Germany’s financial capital, Frankfurt, has been brought to a standstill after a 500-kilogram World War II-era bomb was discovered on a construction site, prompting a mass evacuation.
Authorities ordered some 16,500 residents living within a roughly 1km radius of the unexploded bomb to leave their homes before experts moved in to disable at least one of its two detonators.
The ordnance clearance service gave the all-clear on Sunday afternoon (local time).
“It went smoothly,” a spokesman said.
The bomb which had been dropped by the US Air Force during WW2 was uncovered 10 days ago near the European Central Bank headquarters.
Officials chose Sunday to defuse it in order to minimise potential disruption of the city, which acts as the country’s financial capital.
The evacuation area stretched from the bank to the Main River on the eastern side of the city.
On top of the general lockdown in the run-up to the bomb disposal, several train services were suspended, the city’s zoo had closed, ships remained docked at ports and a runway at Frankfurt airport was temporarily shut down.
Police combed the city on the morning the bomb was scheduled to be diffused, with loudspeaker trucks circulating the area, urging any stay-behinds to immediately evacuate.
Nursing home residents including about 25 coma, stroke and dementia patients were transported to other hospitals and all incoming vehicles were diverted away from the area.
Some tourists were taken by surprise.
“The war was so long ago, and now something like this happened,” Delilah Ahmed was quoted as saying.
“And there’s a bomb. And it’s 2019 and they are still disposing, they’re putting out bombs. So it’s bit weird,” said her friend, Jasmin Ali.
Frankfurt’s fire services are well-versed in bomb disposal operations.

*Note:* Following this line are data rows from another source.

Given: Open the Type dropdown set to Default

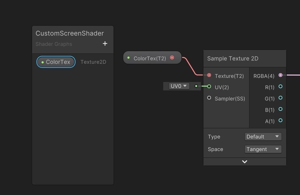Looking at the screenshot, I should 263,137.
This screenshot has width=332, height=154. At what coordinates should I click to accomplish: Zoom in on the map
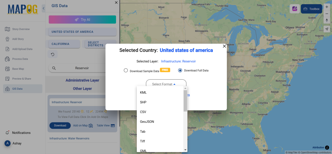[327, 6]
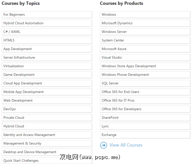The image size is (193, 164).
Task: Open Microsoft Dynamics courses
Action: coord(145,23)
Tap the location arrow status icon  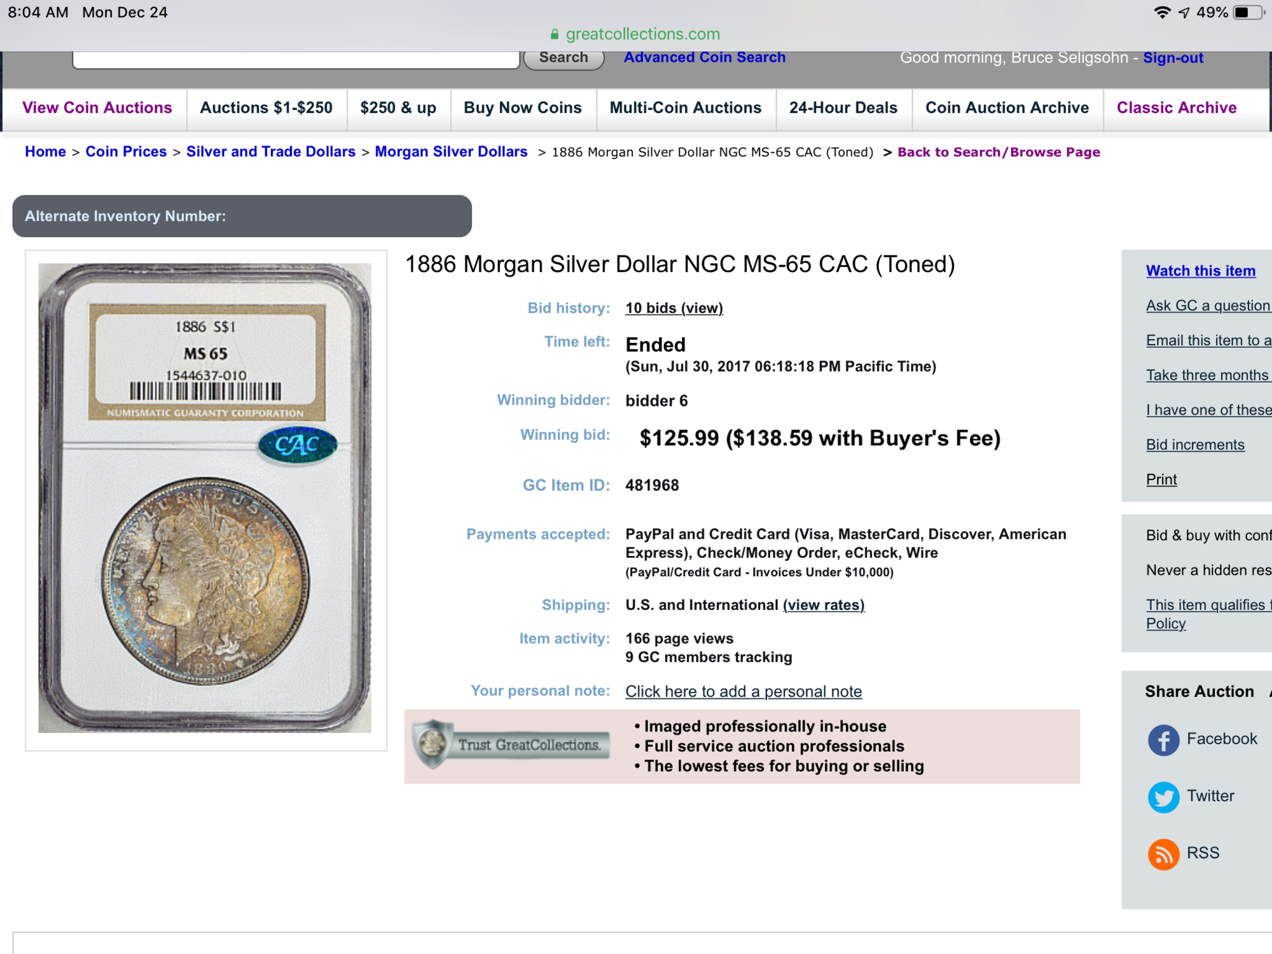pyautogui.click(x=1184, y=13)
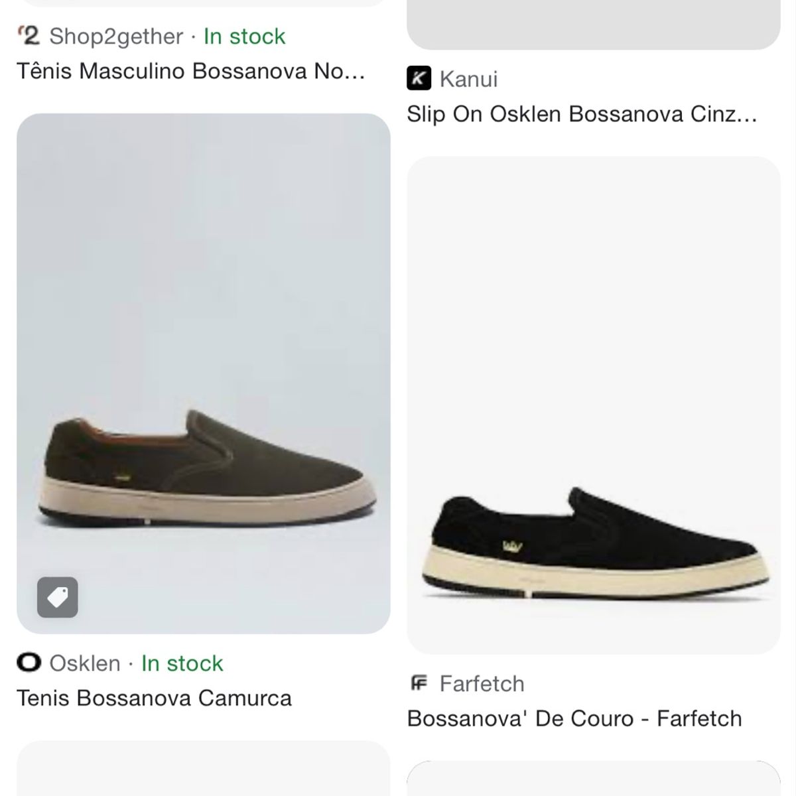Image resolution: width=796 pixels, height=796 pixels.
Task: Click the Kanui logo icon
Action: pos(419,78)
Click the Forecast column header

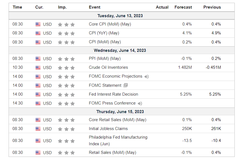(x=183, y=7)
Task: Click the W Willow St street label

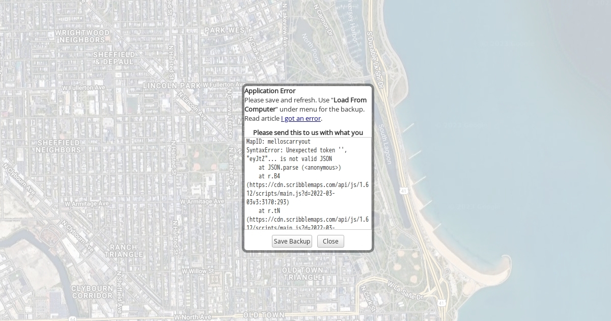Action: tap(198, 271)
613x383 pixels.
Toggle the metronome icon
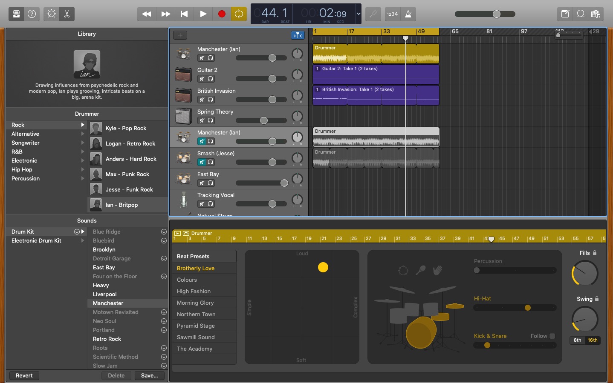[x=408, y=14]
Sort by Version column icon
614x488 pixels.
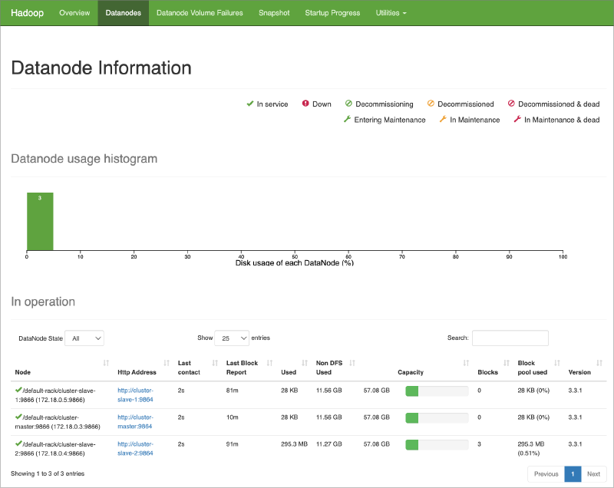[x=601, y=363]

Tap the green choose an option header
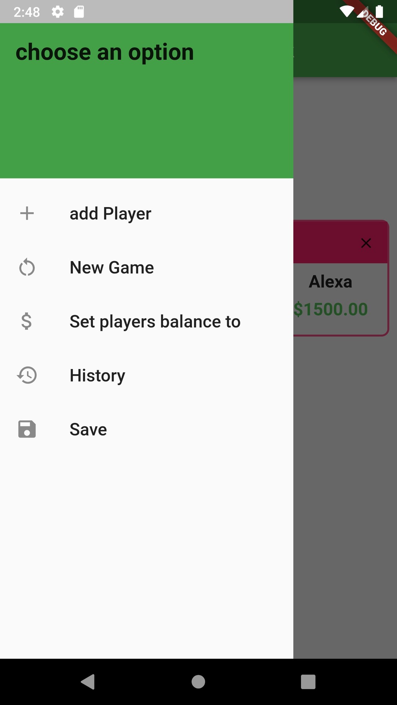[x=147, y=101]
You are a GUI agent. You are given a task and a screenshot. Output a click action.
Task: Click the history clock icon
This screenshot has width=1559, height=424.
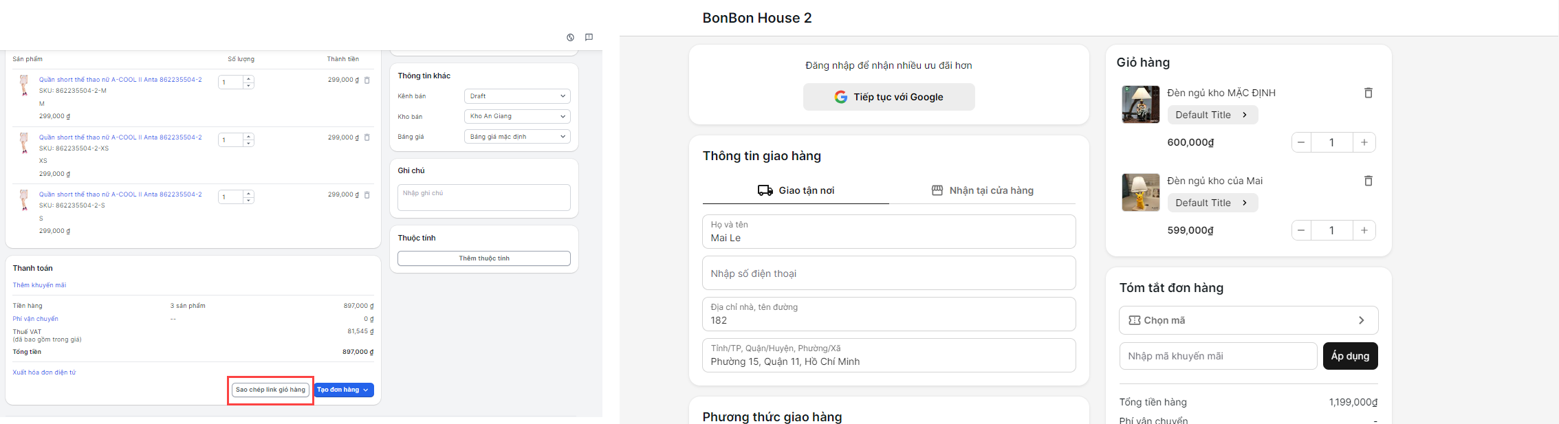(570, 38)
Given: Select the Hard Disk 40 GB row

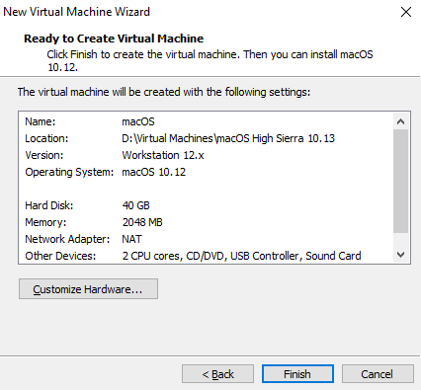Looking at the screenshot, I should [x=206, y=205].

“We did it! The World War II bomb in the Ostend neighborhood has been defused by the ordnance disposal team. Roadblocks and evacuation zones have been lifted,” the city fire service tweeted on Sunday, shortly after the bomb had been defused.
In September 2017, 65,000 residents had to be evacuated so that a British “blockbuster” bomb weighing 1.8 tonnes could be removed.
German authorities estimate that around 15 per cent of the bombs dropped during WWII failed to explode, and more than 2000 tonnes of unexploded weaponry are found each year.
In the rush to rebuild after the war, Germans often just buried the munitions.